Participatif
ACCÈS PUBLIC
11 / 10 / 2022 | 104 vues
Jacky Lesueur / Abonné
Articles : 1786
Inscrit(e) le 04 / 03 / 2008

"La composition du Conseil d’Administration va évoluer, reste à savoir dans quel sens" - Sandrine Lhenry, administratrice salariée d’EDF SA

Sandrine Lhenry, nouvelle administratrice salariée d’EDF SA, a bien voulu répondre aux questions que beaucoup se posent dans la période.
 

Diplômée du Conservatoire National des Arts et Métiers (CNAM), titulaire d’une licence en droit et relations sociales et d’un Master II RH & RSE de l’Institut d’administration des entreprises (IAE) Paris Sorbonne, Sandrine Lhenry a débuté sa carrière dans les Industries Electriques et Gazières (IEG) en 1999 chez EDF GDF dans le domaine de la clientèle.De 2014 à 2017, elle a la charge du dialogue social de la branche des IEG au sein de l’équipe dirigeante de la fédération nationale FO Énergies et Mines, puis elle est Secrétaire Générale adjointe de la fédération de 2017 à 2020. Elle est actuellement chargée de missions RSE à la Direction de la Communication & RSE d’Enedis. Parrainée par FO, Sandrine Lhenry est administratrice d’EDF élue par les salariés depuis juillet 2021.
 

Qui siège au Conseil d’administration d’EDF ?

Actuellement, le conseil d’administration d’EDF est composé de 18 membres : 11 nommés par l’Assemblée Générale des actionnaires dont 5 administrateurs nommés par l’État, 5 indépendants et le PDG. Puis 1 représentant de l’État (APE) et 6 administrateurs élus par les salariés et parrainés par les fédérations syndicales représentatives des IEG.

Quel est ton rôle au sein de ce CA ?

En premier lieu, représenter la voix des salariés qui m’ont élu. Cela se traduit par une participation active aux décisions stratégiques qui sont couramment délibérées par vote. Mais également prendre part aux différents travaux des comités ad hoc du conseil. Dans mon cas ceux du comité d’audit, de responsabilité d’entreprise et stratégique. L’autre casquette est de défendre les intérêts de l’entreprise qui sont complémentaires à ceux des salariés. La création de valeur est source de création d’emplois dans la limite des risques imposés. J’ai ainsi une responsabilité collective caractérisée par le conseil d’administration, mais également une responsabilité civile et pénale en cas de diffusion d’informations confidentielles.

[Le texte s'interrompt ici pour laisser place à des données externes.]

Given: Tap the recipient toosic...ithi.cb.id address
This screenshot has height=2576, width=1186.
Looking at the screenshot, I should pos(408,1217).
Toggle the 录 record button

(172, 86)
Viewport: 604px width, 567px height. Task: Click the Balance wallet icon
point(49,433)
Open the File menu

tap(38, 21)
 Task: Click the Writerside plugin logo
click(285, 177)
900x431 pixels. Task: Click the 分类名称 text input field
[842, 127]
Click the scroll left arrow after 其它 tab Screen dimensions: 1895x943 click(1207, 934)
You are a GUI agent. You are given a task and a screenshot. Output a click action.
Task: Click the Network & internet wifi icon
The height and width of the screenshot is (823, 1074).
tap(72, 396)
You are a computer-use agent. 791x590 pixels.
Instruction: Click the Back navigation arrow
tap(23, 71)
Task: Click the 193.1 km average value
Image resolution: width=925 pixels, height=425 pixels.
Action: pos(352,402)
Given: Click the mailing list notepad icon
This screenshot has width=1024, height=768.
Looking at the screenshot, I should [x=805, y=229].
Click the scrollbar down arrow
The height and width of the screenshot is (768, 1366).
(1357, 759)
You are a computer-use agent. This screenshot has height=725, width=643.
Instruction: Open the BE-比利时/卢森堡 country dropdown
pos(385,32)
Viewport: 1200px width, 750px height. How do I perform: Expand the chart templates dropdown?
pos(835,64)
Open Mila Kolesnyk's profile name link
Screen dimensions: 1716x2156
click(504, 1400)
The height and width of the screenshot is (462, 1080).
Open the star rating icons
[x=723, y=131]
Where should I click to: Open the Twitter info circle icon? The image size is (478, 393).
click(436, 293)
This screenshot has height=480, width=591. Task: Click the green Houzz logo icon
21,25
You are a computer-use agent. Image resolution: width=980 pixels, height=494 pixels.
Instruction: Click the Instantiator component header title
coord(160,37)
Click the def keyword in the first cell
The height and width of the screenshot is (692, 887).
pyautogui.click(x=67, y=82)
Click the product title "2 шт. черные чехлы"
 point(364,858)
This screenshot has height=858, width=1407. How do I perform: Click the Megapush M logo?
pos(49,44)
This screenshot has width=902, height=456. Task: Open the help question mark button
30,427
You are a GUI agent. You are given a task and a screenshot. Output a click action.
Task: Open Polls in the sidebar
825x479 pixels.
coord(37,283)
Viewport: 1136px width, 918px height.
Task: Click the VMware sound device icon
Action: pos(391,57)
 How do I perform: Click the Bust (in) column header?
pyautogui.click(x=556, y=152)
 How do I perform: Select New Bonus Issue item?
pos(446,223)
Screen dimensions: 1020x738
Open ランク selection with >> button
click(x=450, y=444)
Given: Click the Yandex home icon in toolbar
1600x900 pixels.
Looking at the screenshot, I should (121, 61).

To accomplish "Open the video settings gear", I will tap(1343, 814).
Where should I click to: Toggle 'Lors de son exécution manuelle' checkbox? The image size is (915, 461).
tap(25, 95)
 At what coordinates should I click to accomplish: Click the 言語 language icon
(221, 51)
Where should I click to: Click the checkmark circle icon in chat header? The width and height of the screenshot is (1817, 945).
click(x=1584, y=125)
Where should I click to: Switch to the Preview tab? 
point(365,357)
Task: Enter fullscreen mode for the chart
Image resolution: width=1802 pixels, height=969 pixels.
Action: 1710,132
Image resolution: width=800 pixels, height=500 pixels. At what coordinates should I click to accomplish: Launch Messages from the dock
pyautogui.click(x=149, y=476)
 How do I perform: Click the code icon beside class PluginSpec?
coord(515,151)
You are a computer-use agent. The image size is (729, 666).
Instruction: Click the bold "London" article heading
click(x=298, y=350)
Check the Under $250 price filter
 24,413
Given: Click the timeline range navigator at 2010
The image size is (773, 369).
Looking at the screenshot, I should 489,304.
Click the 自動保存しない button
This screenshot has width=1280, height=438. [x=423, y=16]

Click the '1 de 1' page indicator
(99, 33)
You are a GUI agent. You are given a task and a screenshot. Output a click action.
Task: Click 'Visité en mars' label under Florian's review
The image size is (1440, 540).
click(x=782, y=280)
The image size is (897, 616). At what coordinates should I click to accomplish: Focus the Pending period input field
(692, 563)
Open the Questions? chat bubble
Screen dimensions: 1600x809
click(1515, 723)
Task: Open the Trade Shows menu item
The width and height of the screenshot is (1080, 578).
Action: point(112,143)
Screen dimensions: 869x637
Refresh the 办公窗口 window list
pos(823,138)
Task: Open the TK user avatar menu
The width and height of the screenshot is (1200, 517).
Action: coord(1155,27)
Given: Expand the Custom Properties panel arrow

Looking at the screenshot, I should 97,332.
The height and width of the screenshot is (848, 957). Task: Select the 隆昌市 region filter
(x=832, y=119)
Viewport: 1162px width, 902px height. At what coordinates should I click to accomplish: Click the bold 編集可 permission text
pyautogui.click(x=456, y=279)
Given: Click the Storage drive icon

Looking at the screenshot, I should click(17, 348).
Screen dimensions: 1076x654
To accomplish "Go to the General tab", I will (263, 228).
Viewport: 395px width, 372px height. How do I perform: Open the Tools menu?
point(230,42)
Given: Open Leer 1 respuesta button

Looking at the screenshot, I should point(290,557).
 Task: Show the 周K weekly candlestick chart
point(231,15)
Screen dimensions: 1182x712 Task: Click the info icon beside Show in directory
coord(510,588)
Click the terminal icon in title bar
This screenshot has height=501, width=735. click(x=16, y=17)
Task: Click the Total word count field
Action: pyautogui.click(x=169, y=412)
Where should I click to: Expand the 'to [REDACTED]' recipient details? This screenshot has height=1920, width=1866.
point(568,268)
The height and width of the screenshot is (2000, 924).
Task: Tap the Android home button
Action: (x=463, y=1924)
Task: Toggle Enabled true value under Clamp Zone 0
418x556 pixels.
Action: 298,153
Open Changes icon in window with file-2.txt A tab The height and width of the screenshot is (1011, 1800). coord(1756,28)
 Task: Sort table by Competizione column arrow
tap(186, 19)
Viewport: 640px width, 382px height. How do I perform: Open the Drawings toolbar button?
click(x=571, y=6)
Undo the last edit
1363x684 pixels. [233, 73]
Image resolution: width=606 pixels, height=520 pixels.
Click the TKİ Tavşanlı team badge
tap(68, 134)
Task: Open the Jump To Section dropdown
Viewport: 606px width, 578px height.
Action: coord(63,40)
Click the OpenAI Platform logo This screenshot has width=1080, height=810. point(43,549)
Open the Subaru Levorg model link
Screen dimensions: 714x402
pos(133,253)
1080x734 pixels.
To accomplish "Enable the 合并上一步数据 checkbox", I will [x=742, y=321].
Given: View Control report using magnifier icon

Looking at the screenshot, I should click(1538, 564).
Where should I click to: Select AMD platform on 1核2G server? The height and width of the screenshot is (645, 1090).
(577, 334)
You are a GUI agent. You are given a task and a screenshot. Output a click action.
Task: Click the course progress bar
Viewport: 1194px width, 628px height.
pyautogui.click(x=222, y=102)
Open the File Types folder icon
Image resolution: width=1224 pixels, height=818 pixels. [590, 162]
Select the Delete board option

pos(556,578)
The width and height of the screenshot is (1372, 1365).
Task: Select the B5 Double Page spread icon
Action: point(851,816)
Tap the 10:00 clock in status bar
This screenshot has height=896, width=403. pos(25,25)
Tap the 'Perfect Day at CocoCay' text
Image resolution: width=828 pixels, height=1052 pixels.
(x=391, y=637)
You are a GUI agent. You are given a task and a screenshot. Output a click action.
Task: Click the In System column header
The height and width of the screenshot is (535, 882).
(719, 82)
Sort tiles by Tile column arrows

Quelles sont les difficultés liées à ton mandat ?

Je dois naviguer entre la discrétion qui s’impose à ma fonction et le fait de devoir rendre compte aux salariés qui m’ont désigné pour les représenter dans l’entreprise. C’est finalement encore très méconnu comme rôle et il reste beaucoup à faire pour être véritablement reconnu par les équipes dirigeantes dans l’évolution du système de gouvernance et les règles du jeu du dialogue social.
 La loi Pacte a imposé la présence d’a minima 2 administrateurs salariés pour les conseils de plus de 8 membres. Il y a donc les textes, les bonnes intentions du législateur et la réalité où la confiance fait souvent défaut.
 

Quels sont les sujets qui sont abordés ?

Justement ils sont confidentiels, mais de manière générale nous statuons sur des projets de cession ou de développement avec les enveloppes financières nécessaires. Cela passe par une présentation des membres du Comex et de leurs équipes que nous questionnons sur le bien-fondé des projets. Les enjeux sociaux et environnementaux peuvent être mis en lumière, mais bien souvent, ce sont les aspects financiers qui sont plus largement débattus. Après, l’actu d’EDF est très riche et tous les sujets débattus s’y retrouvent nécessairement du fait de l’exposition importante du groupe : les projets d’EPR en Grande-Bretagne avec Sizewell C ou Hinkley Point ou encore la cession de CENG aux USA.

À la suite de l’annonce du gouvernement de racheter les titres de capital d’EDF, le Conseil d’Administration va-t-il évoluer ?

Très certainement. Ce fut le cas sur d’autres grandes entreprises qui ont changé de statut. Je pense à celui de la SNCF où la place des administrateurs salariés a été réduite à la suite de sa dernière grande réforme. À mon sens le pluralisme devrait toujours être représenté pour continuer de porter la voix des salariés. Voire en allant plus loin, avoir des représentants des consommateurs ou collectivités locales si on se veut être un service public où le dialogue a sa place.